Il n'empêche: la débâcle financière "va peser significativement sur la confiance des ménages et des entreprises déjà très fragile", a indiqué à l'AFP Howard Archer, économiste à l'institut Global Insight.

"Cela risque aussi d'approfondir et d'étendre la crise du crédit, rendant les emprunts plus difficiles et plus coûteux pour les entreprises et les consommateurs", et "d'affecter les marchés immobiliers, intensifiant les problèmes en Espagne ou en Irlande", et, en dehors de la zone euro, le Royaume-Uni, ajoute-t-il.

La situation actuelle "ne peut qu'accentuer la dynamique de défiance des ménages et des entreprises", renchérit Nicolas Véron, économiste de l'institut européen Bruegel.

"La volatilité des marchés boursiers, le climat général d'incertitude et un resserrement potentiellement plus important des conditions de crédit par les banques pourraient peser sur la croissance de la zone euro", considère également Holger Schmieding, économiste de Bank of America.

"L'impact devrait être relativement modeste", car "la zone euro n'est pas au centre de la crise financière actuelle", juge-t-il cependant. Mais "le risque d'une véritable récession (qui se caractérise par deux trimestres consécutifs de recul du Produit intérieur brut) a augmenté", selon l'économiste.

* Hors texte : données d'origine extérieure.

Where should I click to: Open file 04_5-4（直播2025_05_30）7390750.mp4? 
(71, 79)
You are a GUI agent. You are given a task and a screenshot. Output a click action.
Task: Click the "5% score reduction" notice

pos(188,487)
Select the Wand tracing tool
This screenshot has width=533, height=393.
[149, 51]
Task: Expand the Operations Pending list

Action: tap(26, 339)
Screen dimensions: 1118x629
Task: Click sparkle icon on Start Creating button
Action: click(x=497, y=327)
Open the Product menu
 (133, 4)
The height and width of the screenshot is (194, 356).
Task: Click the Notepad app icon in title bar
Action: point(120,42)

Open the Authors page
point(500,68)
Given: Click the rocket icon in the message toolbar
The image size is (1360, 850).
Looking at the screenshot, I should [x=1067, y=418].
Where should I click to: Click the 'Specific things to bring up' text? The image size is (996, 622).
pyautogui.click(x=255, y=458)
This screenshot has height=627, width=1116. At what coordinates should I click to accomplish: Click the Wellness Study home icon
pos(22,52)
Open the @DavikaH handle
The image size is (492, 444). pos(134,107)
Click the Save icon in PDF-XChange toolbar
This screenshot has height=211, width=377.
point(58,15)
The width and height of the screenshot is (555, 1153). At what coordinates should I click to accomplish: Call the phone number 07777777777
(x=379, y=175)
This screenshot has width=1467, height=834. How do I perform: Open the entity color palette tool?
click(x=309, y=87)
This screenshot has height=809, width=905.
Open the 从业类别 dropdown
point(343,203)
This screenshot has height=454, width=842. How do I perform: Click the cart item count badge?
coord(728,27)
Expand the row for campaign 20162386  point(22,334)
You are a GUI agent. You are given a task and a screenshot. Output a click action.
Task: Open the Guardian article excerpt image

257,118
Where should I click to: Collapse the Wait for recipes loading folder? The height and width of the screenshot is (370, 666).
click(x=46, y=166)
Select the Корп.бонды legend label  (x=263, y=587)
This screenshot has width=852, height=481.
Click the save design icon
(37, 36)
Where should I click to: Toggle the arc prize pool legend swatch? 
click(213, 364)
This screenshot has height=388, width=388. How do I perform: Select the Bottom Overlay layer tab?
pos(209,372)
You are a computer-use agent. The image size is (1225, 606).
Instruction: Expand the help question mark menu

Déjà, avant le dépôt de bilan de Lehman Brothers, les craintes d'une récession en Europe avaient pris de la consistance du fait du recul du PIB de la zone euro de 0,2% au deuxième trimestre comparé au premier.

Cela a amené la Commission européenne a abaisser nettement sa prévision de croissance cette année pour la zone euro euro, à 1,3%, contre 1,7% auparavant, et à s'attendre à ce que la zone euro flirte avec la récession technique.

La crise actuelle "augmente certainement les risques pesant sur l'économie de la zone euro, et vient neutraliser les évolutions positives récentes de baisse des prix du pétrole et de repli du cours de l'euro par rapport au dollar", estime Howard Archer.

La crise donne aussi des ailes aux gouvernements européens qui souhaitent que la Banque centrale européenne les aide à relancer la croissance en baissant ses taux d'intérêt.

Si la BCE peut être convaincue "que l'inflation est effectivement aussi maîtrisée que possible (...) elle pourrait être en mesure d'adopter un regard différent sur les taux d'intérêt", a dit mercredi Mme Lagarde dans une interview à France 24.